Installing underfloor heating (UFH) in a refurbishment property can present major challenges and it is vital to ensure that the system is suitable. Insulation in the existing property needs to be brought broadly in line with the requirements of Part L of the Building Regulations;
Of the three standard floor constructions available - floating floor, suspended timber and screed – suspended timber floors have little impact on floor height build-up, although ceilings or floors will have to be removed in order to lay the floor heating tube. This is acceptable if they are being replaced anyway but if they have to remain in-situ a floating floor is a better solution. The floating floor construction is a popular option for retrofitting UFH due to minimal floor height build-up and straightforward installation, as it is laid over the existing deck. An average floor height build-up of 150mm means that screed is better suited to renovation projects where floors are being removed or sufficient height is available.

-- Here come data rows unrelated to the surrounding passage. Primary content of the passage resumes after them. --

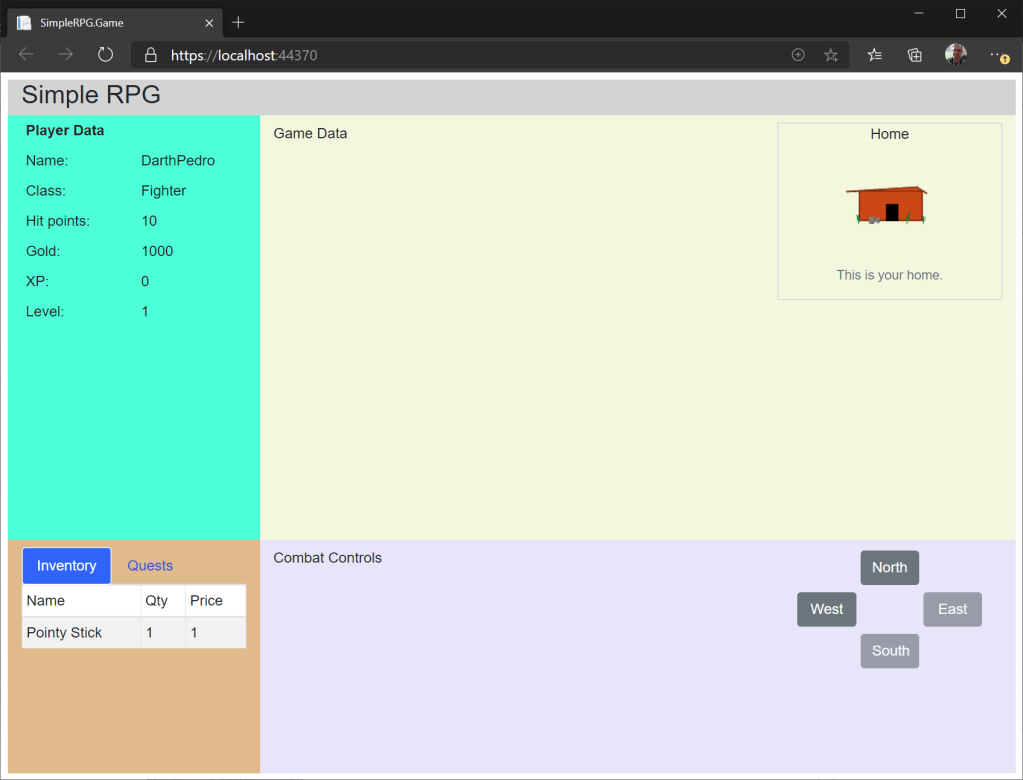This screenshot has height=780, width=1023.
Task: Click the padlock site info icon
Action: coord(151,55)
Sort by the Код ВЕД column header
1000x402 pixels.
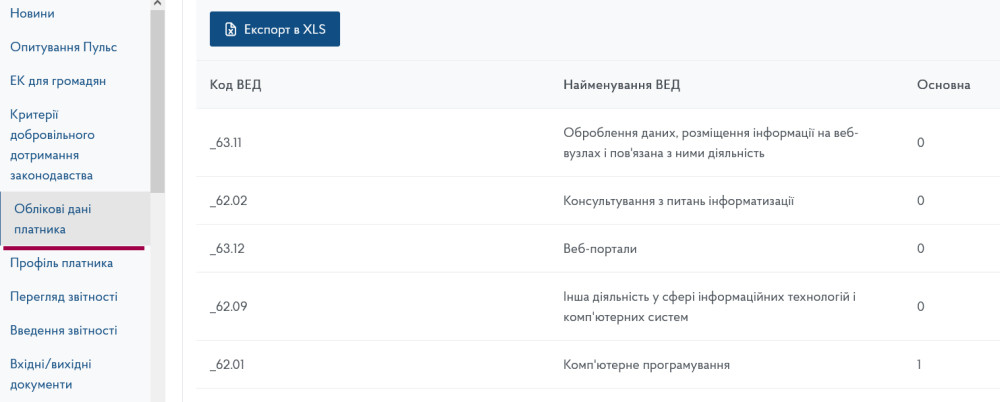235,85
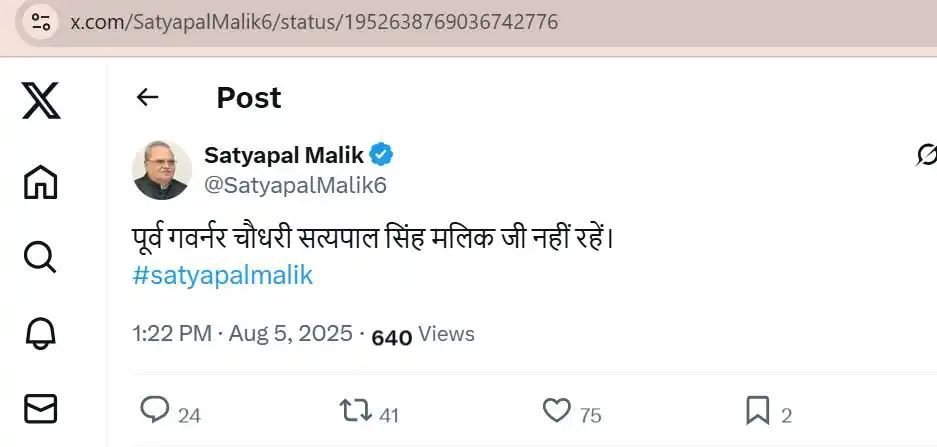The width and height of the screenshot is (937, 447).
Task: Click the blue verified badge
Action: tap(382, 155)
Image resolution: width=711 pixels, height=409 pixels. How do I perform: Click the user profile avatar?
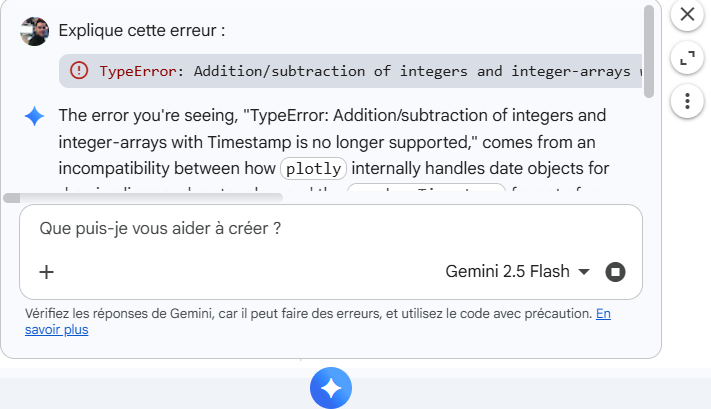pyautogui.click(x=34, y=30)
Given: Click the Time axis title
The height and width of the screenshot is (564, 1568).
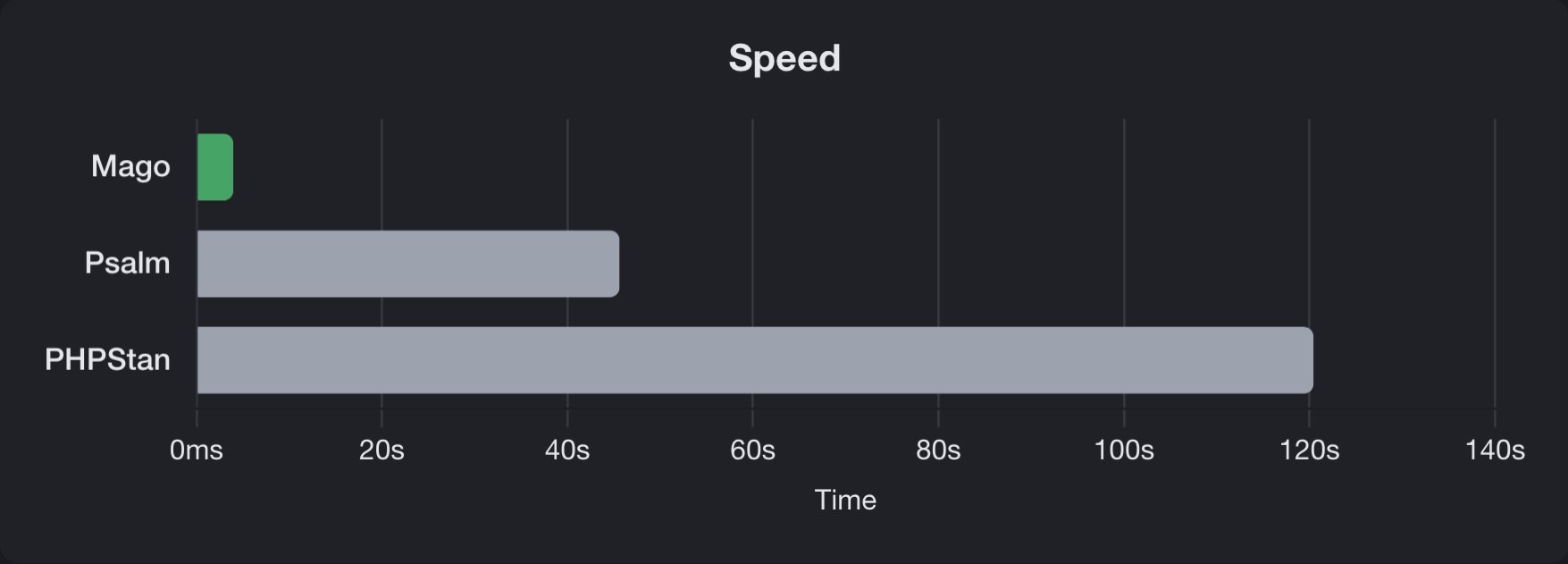Looking at the screenshot, I should (x=845, y=501).
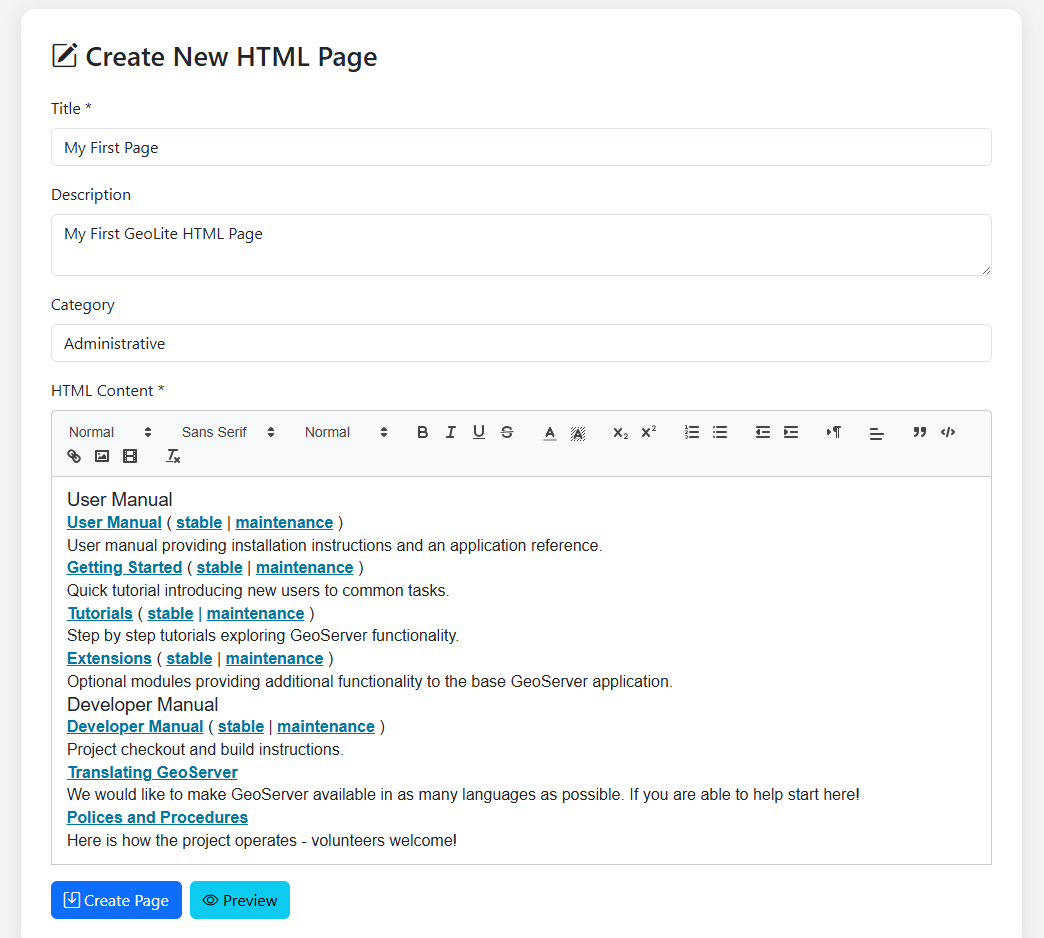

Sometimes a refurbishment property doesn’t appear to tick the boxes for UFH, but that doesn’t necessarily rule it out, and is where the use of a supply and design company can really help. This bungalow had 60mm loft insulation, 30mm floor insulation and no wall insulation, but heat loss calculations indicated that by using Nu-Heat’s floor construction SL14 (14mm Fastflo® in liquid screed with cliptrack), the system would achieve the required comfort levels. The owners agree that it has been exceptionally successful, especially as the primary heat source is an air source heat pump.
Victorian villa – single zone
UFH was retrofitted into the hallway of an 1850s Victorian property with a joisted floor, and issues concerning very high ceilings (3.2m) and thresholds into other rooms. Heat loss calculations showed that the presence of an enclosed porch at either end of the hallway made UFH viable, and hardwood thresholds were made to disguise the difference in levels between the hall and other rooms. The UFH was put between the joists with insulation and foil below. The floor covering used was ceramic tile with flexible adhesive and grout. The owner is now having UFH put into the new kitchen extension as they were so pleased with the system in the hall.
In many refurbishment projects, the installation of UFH is likely to be feasible, and once a good design and supply company has the project details they should give frank and unbiased advice on the viability of such a system.